だからこそ個人的には、「顧問」という呼ばれ方は少し違和感があるんです。同じ目線で一緒に案件に取り組むスタンスを重視し、プロジェクトメンバーの1人として共に動いていく意識や姿勢がなければ、仕事はうまくいかないというのが私の持論。私自身、以前の会社に在籍しているときに、大上段に構え、言葉だけの指示で人を動かそうとするコンサルタントが来て、まったく役に立たなかったことを肌で感じて学んでいます。私はプロジェクトメンバーの一人として現場に携わりますから、「まあ一緒にやりましょう」といったセリフを気軽に言えるような入り込み方が理想だと思っています。

現在各企業様でお手伝いしている化学分野において、化学製品を作るということについては、塗料や接着剤や粘着剤、コーティング剤など、土台になるノウハウはほぼ共通なものです。これまでの支援の経験を通じて、技術的にもさらに自信が備わった実感がありますから、化学製品の領域の案件はどんな相談でもお応えできると考えています。

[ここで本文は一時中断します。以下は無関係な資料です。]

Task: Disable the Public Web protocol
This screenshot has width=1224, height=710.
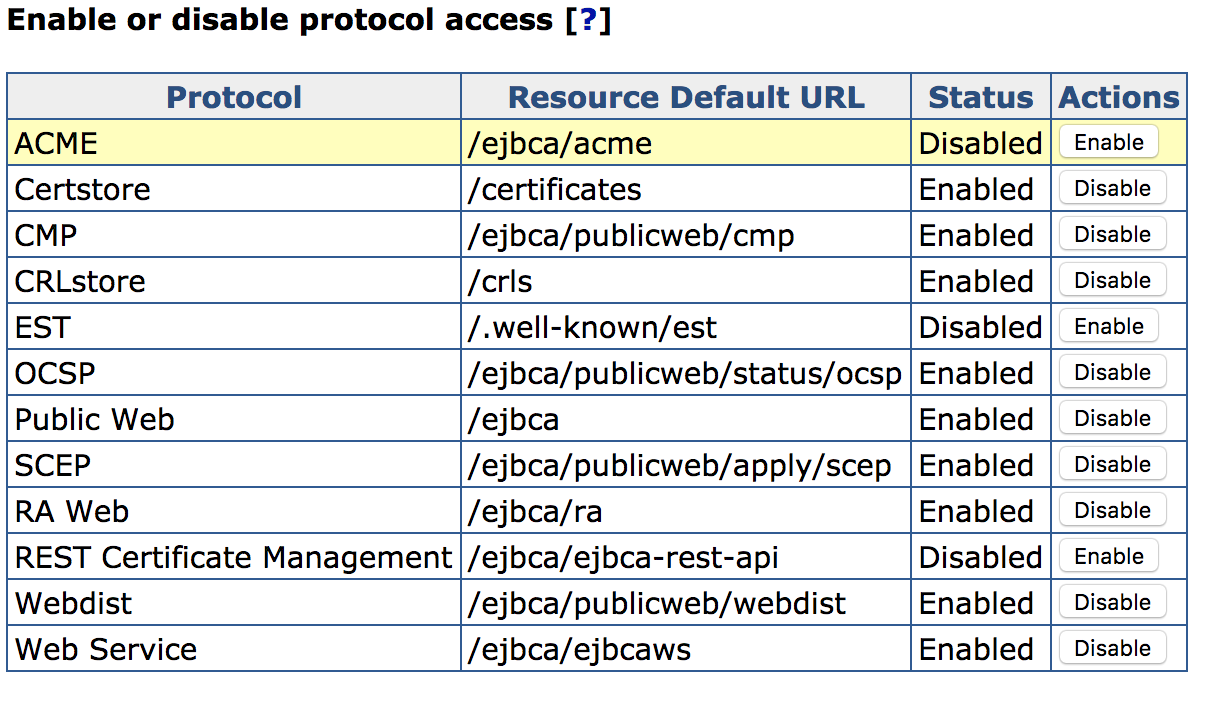Action: click(1112, 419)
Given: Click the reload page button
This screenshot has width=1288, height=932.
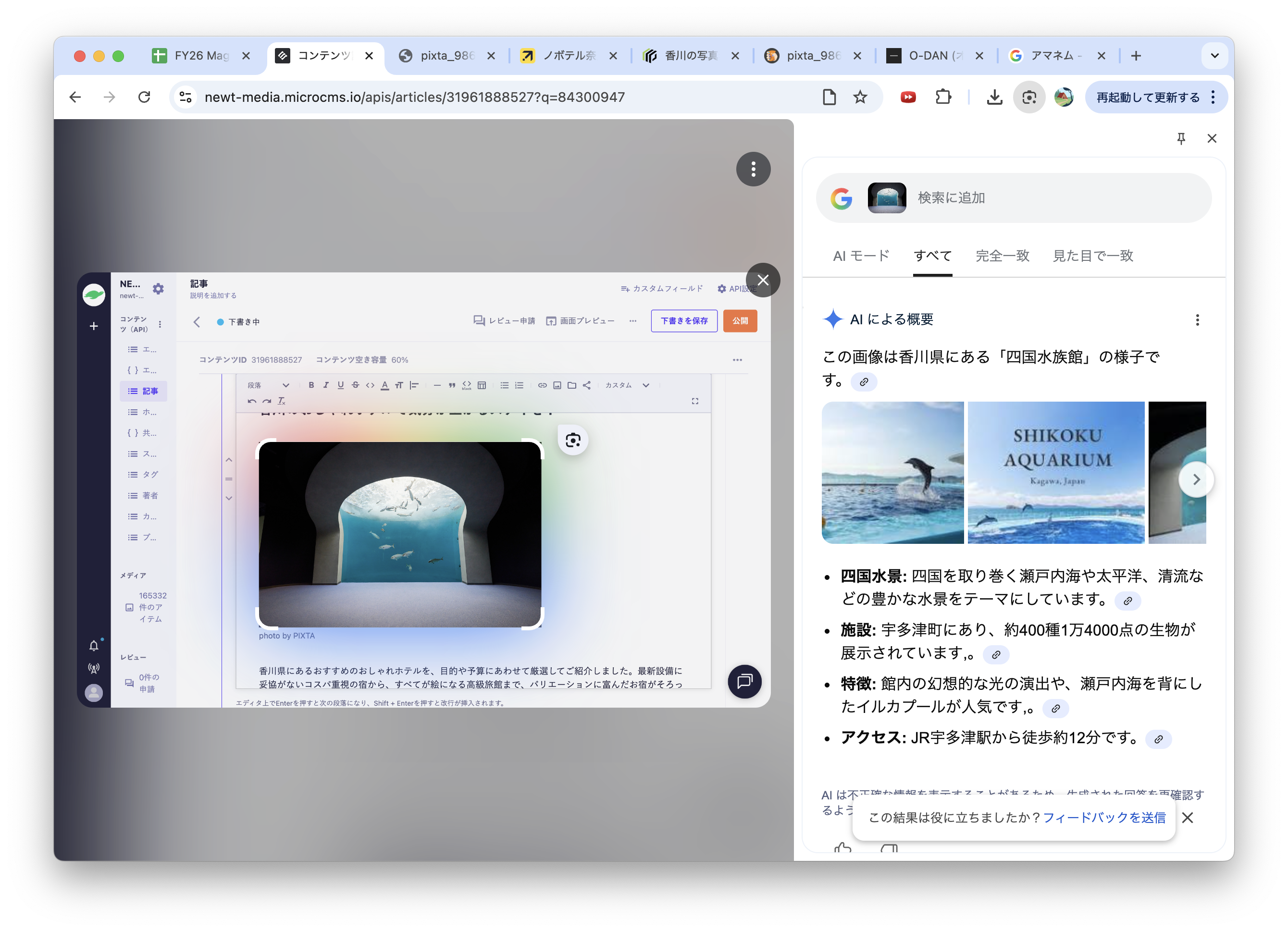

自分自身の基本的な考えとして、目の前に与えられたチャンスには何でも前向きに取り組んでいきたいという思いがあり、すべての仕事に自分が成長できる要素があると思っています。いまの仕事を頑張ることはもちろん、自分自身まだまだレベルアップしていきたいですから、たとえ未経験の分野であっても思い切って挑戦していきたいですね。今後も、興味があることにはどんどんチャレンジしていける自分でありたいと考えています。